Compared to many present day sitcoms, On The Buses manages to connect with the audience with ease. It's one of those shows that manages to drag the viewers into the comedy as if it was a gritty drama. It absorbs you into believing that Luxton exists and that the Cemetery Gates are a genuine point of terminus on a bus route. It cuddles you with a warm hearty glow of nostalgia. Perhaps you need to enthuse over the sitcom a certain amount before this happens, a bit like fairies - they die if you're a non-believer - but speaking from a personal view, On The Buses has always managed to captivate me. It has done since I was seven years-old and I watched the films repeated on ITV over one Christmas holiday. I've now written a book on it, how's that for dedication?
But I'm not alone in my enthusiasm. This is where On The Buses is set aside from other comedies of the era, it still has an astonishing following. There are many fan sites present on the web, and the largest has over 1,500 members. There are yearly fan meetings, On The Buses is still repeated on television almost daily, each time with many thousands of viewers, and the third newly packaged complete DVD collection has been issued.
It's not just here in Britain either. On The Buses refuses to die on an international scale. US television produced its own version in the 1970s called Lotsa Luck. Canada too was particularly fond of the original show, and hosted a live stage tour, as did Australia. The series was also huge in Yugoslavia, very big in Holland, and having been able to receive it via their TV aerials in the 70s, there's a sizeable following in Ireland too.
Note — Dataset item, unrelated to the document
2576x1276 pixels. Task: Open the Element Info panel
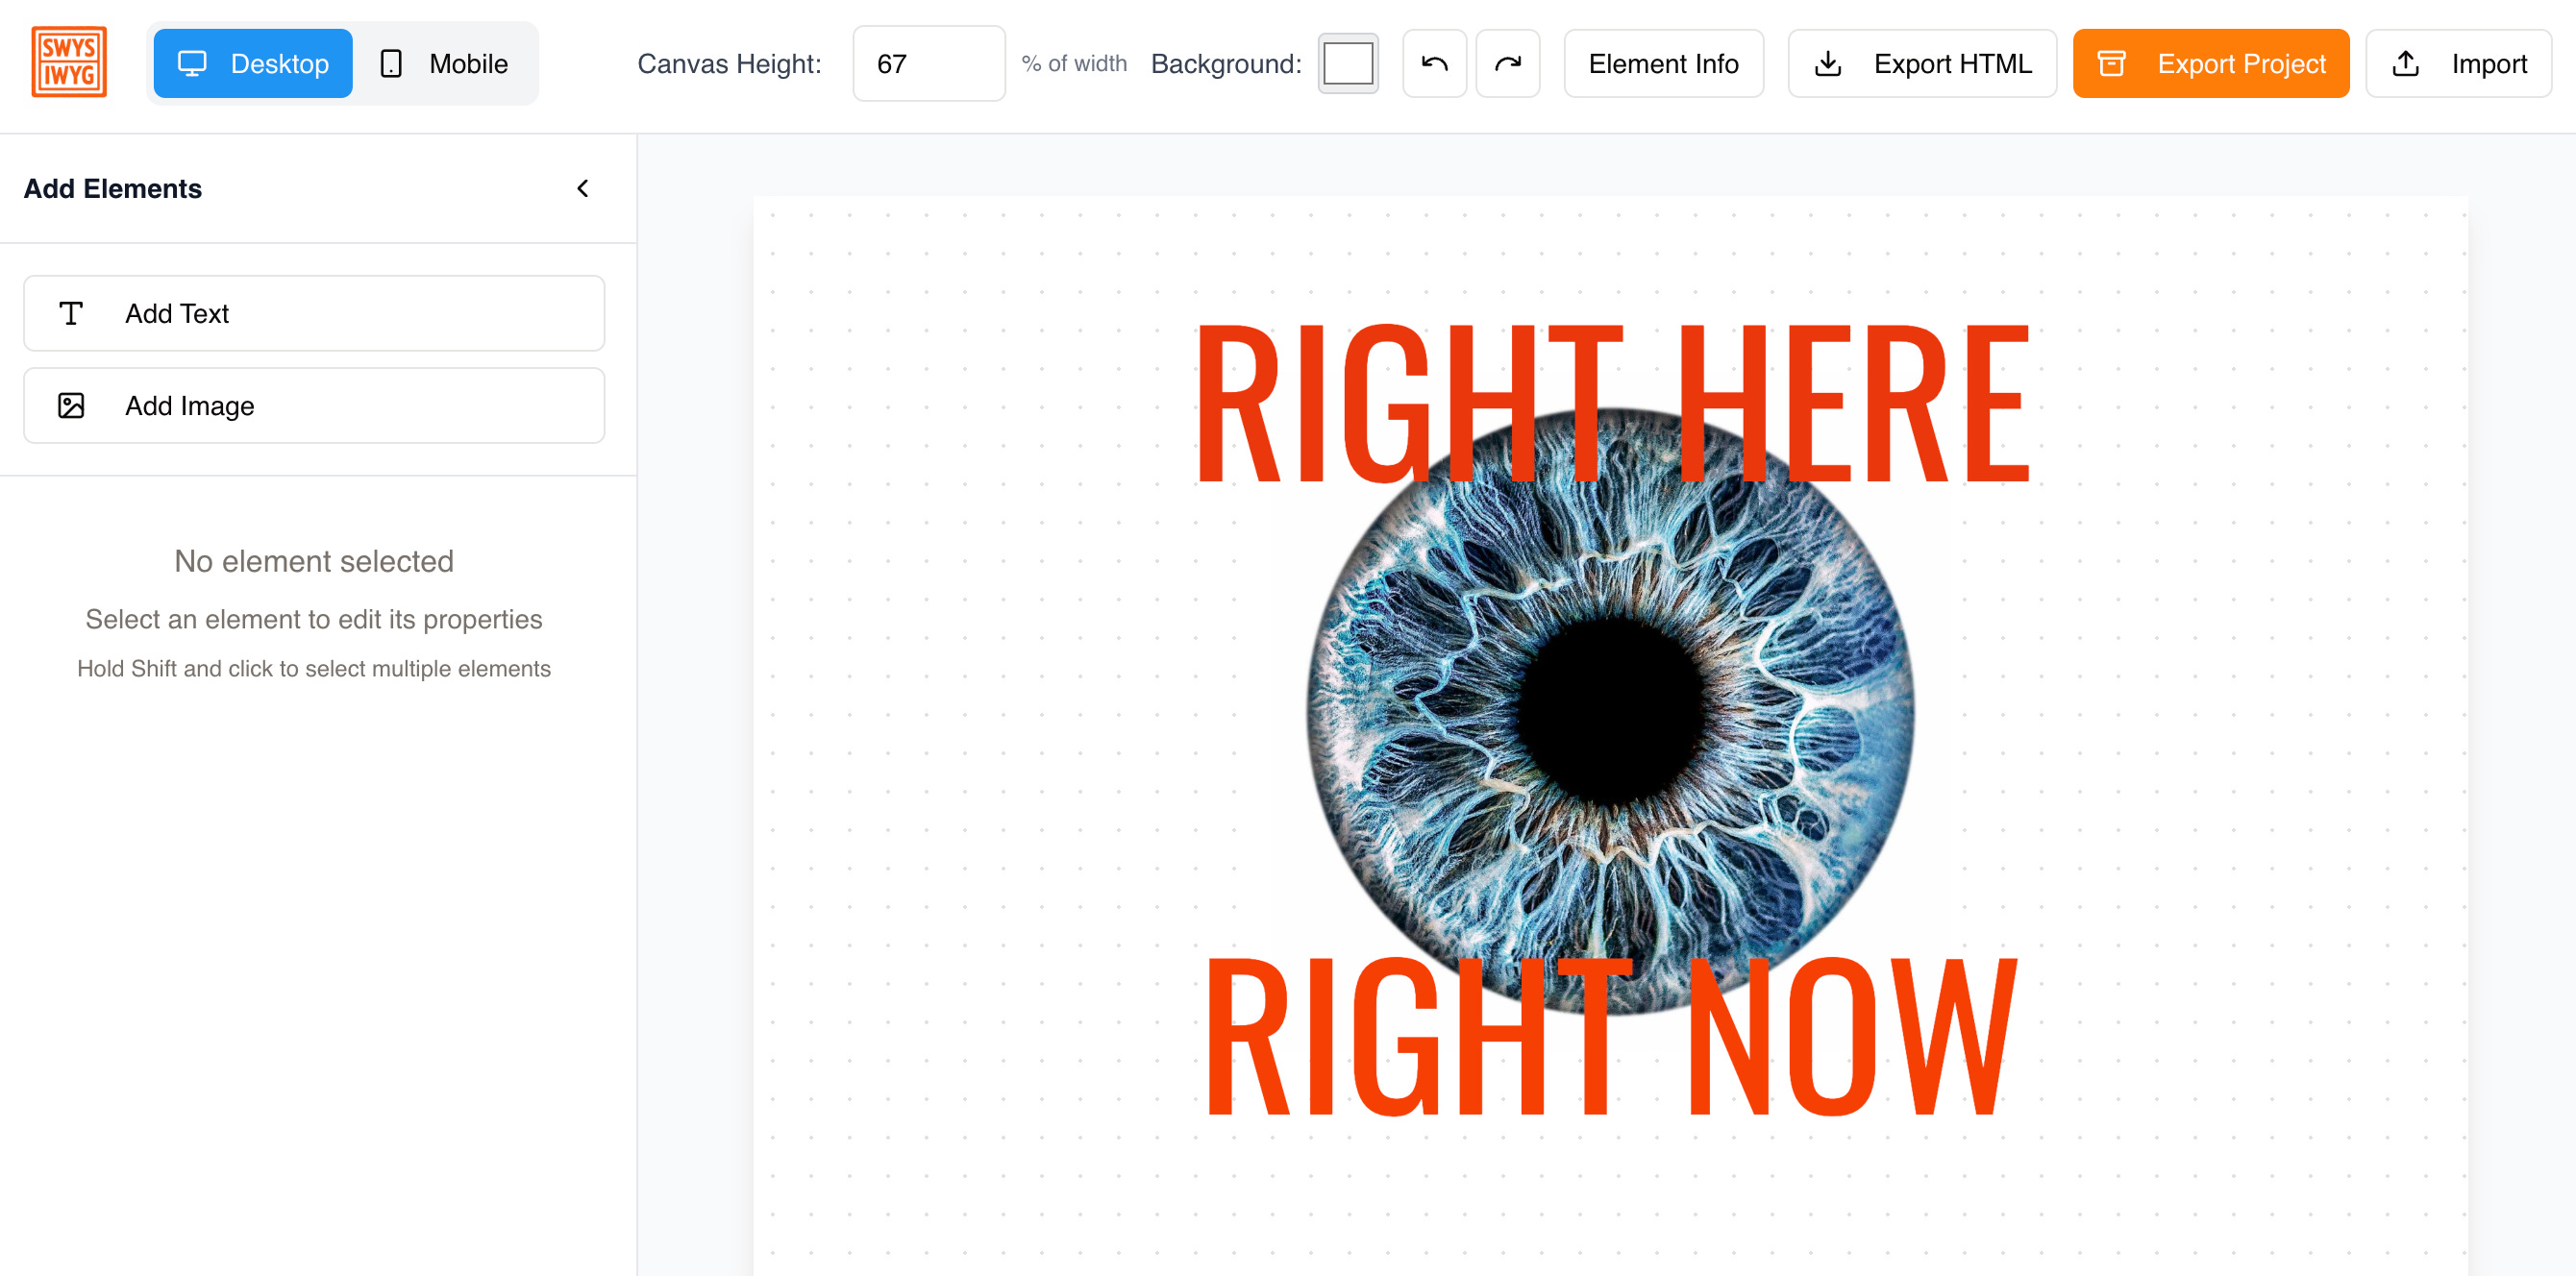1662,64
There aren't many 50 year-old things that still command the same following that they had when first introduced.
So what's the secret? In my opinion it comes down to family viewing. With the proviso that one should - as with any television programme of age - view it in the context of its production era and not impose too many modern sensibilities, prejudices and expectations upon it, On The Buses can be watched by anyone without fear of offence; there's no coarse language to hide from the kids or shock granny, for example. It's truly a family show, one which every generation could gather round the television to watch.
Indeed, almost every sitcom of that era was so: the Man About The House cast received fan-mail from 5 year-olds, for example. With shows of that period one just didn't have the rife language of Mrs. Brown's Boys, you didn't have the crassness of The Inbetweeners going on 'pussy patrol', and none of that barrel-scraping Gavin & Stacey use of fat people as a comedic prop (unless you count the occasional jibe towards Olive).
Overall, On The Buses maintains what it was always meant to be: a comedy. And one of the very best ones at that.
Get that bus out.
Tex Fisher is the author of The Making Of... On The Buses.